It looked as if it was made out of a shoe-horn, a metal pipe, and a coathanger. It was the simplest possible machine capable of firing repeating rounds.
the most basic model, the Mark III, could be produced from five man-hours work. Some of the cheapest versions were made from only 47 different parts. It was distinctive for its bare appearance (just a pipe with a metal loop for a stock), and its horizontal magazine.
The Sten was not designed by an accountant, manager, MBA or anyone on the leadership track at a large corporation. It was designed by two guys whose job it was to build stuff.
Now it wasn't an ideal weapon - it misfired, it jammed, it roasted eggs, it sometimes fired off an entire cartridge at once - but this was wartime, and Occupational Health and Safety wasn't a big thing back then. England had no machine guns and no stuff with which to make them.

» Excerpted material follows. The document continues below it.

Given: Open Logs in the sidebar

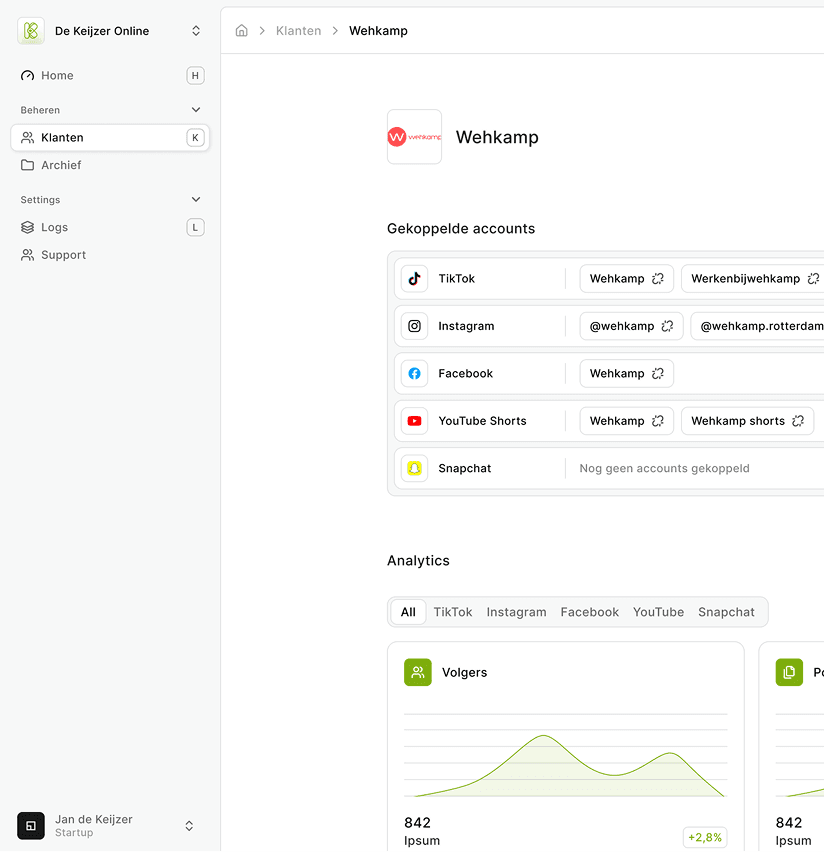Looking at the screenshot, I should coord(55,228).
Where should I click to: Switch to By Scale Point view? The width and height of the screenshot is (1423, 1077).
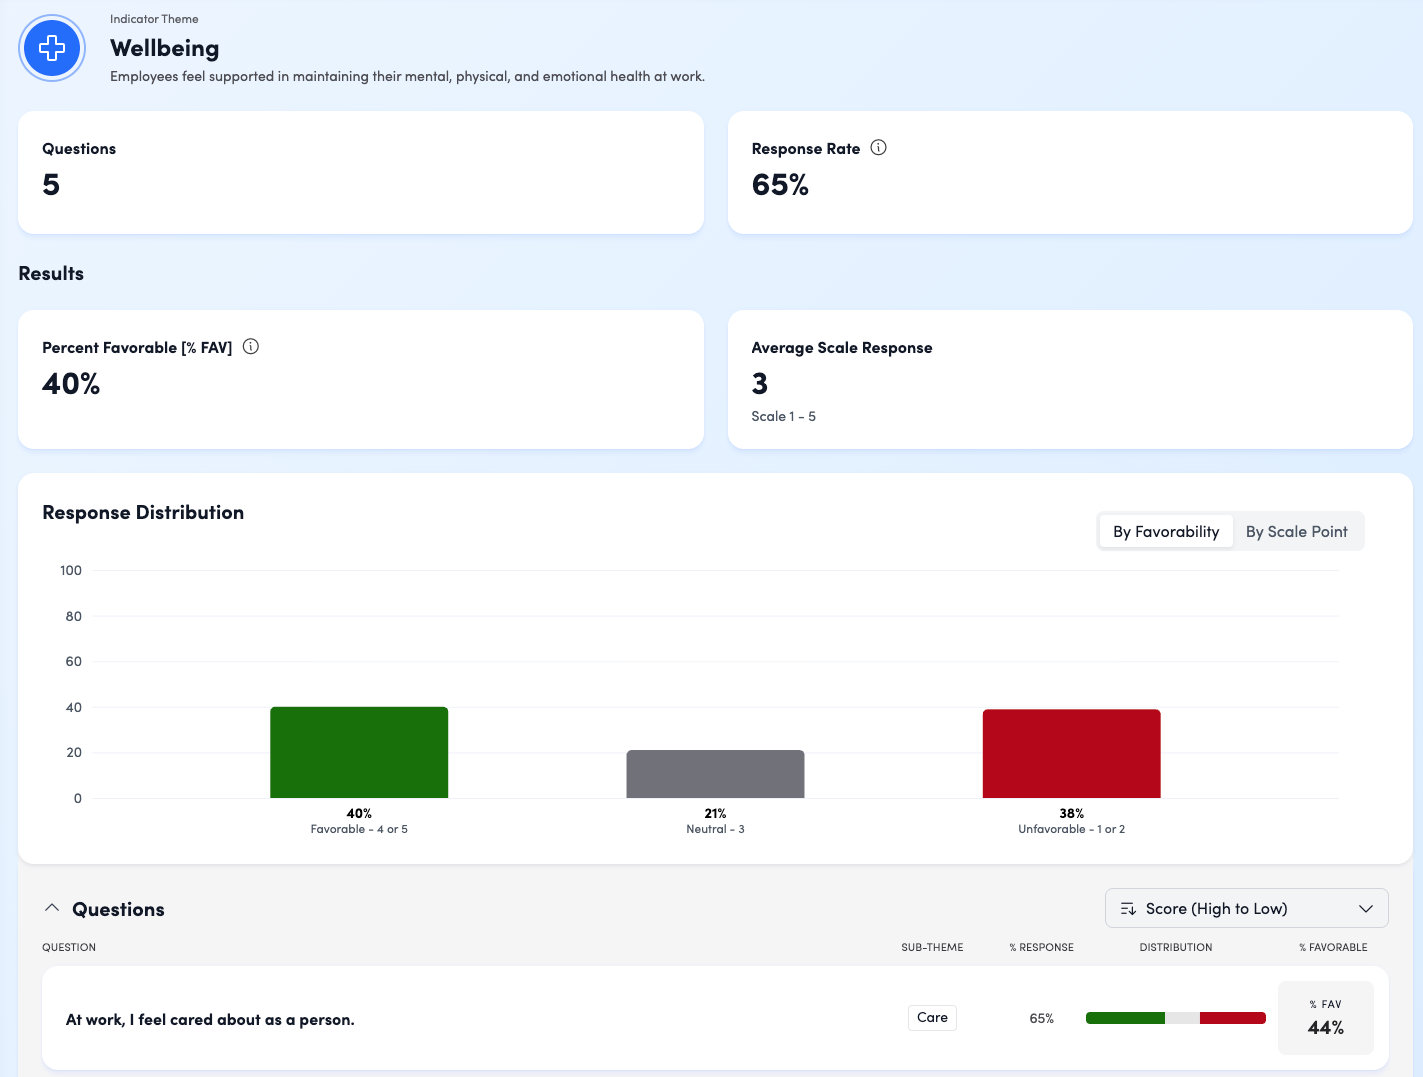[1296, 532]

So Shepherd & Turpin got asked "make us the cheapest simplest possible machine gun that will kill people. Or else we all die at the hands of the Nazis." They slapped something together based on that specific scope of work.
A fucking accountant or MBA wouldn't know where to start. They would have held fucking focus groups.
Remember this next time someone yaps about cost control in the miners: it's not the stuffed suits or the pencil-pushers who know how to get a job done cheap. If you want someone to strip down a project to its bare essentials, and quite possibly save yourself 20-80% in costs, you go to the engineering and construction staff.
The guy with the shovel knows how to dig a fucking hole.
PS in case you think I'm being an Anglophile, the whole Sten bit could just as easily have been written about Stalin's Katyusha rocket launchers - which were basically Studebaker pick-up trucks with rockets on them.